Malice under Civil Code section 3294 includes “despicable conduct which is carried on by the defendant with a willful and conscious disregard of the rights ․ of others.” (Subd. (c)(1).) The adjective “despicable” used in section 3294 refers to “circumstances that are ‘base,’ ‘vile,’ or ‘ contemptible.’ ” (College Hospital Inc. v. Superior Court (1994) 8 Cal.4th 704, 725, 34 Cal.Rptr.2d 898, 882 P.2d 894.) The jury could properly conclude that the corporations intentionally discriminated by denying Ms. Cloud a promotion based on gender, then attempted to hide the illegal reason for their decision with a false explanation, and that in this, they acted in a manner that was base, contemptible or vile. The discriminatory employment decision denied Ms. Cloud her protected right under FEHA “to seek, obtain, and hold employment without discrimination or abridgment on account of ․ sex․” (Gov.Code, § 12920.) Evidence that the decision-maker attempted to hide the improper basis with a false explanation also supports the jury's determination that the conduct was willful and in conscious disregard of Ms. Cloud's rights.
Viewing the evidence in the light most favorable to the jury's verdict, we find it sufficient to support a finding that the corporations acted with malice or oppression. The trial court erred in granting judgment notwithstanding the verdict as to the punitive damages finding. The cause must be remanded for trial on the question of the amount of punitive damages.
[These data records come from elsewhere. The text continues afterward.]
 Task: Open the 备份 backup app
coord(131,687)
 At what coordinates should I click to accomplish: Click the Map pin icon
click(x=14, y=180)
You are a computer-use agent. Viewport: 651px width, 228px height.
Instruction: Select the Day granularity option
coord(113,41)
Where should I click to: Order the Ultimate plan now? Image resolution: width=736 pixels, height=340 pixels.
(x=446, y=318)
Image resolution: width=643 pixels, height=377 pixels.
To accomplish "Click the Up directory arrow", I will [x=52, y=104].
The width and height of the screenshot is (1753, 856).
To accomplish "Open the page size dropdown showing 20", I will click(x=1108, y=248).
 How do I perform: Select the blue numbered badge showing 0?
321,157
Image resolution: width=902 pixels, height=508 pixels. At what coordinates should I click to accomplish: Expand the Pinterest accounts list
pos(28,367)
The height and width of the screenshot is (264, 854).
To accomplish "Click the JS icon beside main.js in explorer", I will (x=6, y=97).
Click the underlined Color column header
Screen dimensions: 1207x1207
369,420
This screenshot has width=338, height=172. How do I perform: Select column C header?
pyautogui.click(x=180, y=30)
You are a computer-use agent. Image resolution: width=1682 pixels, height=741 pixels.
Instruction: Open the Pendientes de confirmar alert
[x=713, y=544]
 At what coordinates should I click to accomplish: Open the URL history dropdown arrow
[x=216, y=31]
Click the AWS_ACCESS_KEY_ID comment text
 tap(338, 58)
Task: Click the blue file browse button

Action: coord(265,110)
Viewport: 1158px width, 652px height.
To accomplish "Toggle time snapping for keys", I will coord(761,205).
The damages portion of the judgment against Western Atlas and Litton is reversed and the cause remanded for determination of compensatory and punitive damages in accordance with the views expressed in this opinion. In all other respects, the judgments are affirmed. The parties are to bear their own costs on appeal.
1. See footnote 2, infra.
FOOTNOTE. See footnote *, ante.
2. Because we reject the rule strictly limiting damages where an employee has not been constructively discharged, we need not consider Ms. Cloud's claim that the court erred in concluding that this was a failure to promote case rather than a failure to hire case. Either way, if the adverse employment action is based on unlawful discrimination, the employee is entitled to be made whole.
FOOTNOTE. See footnote *, ante.
FOOTNOTE. See footnote *, ante.
CHARLES S. VOGEL, P.J., and HASTINGS, J., concur.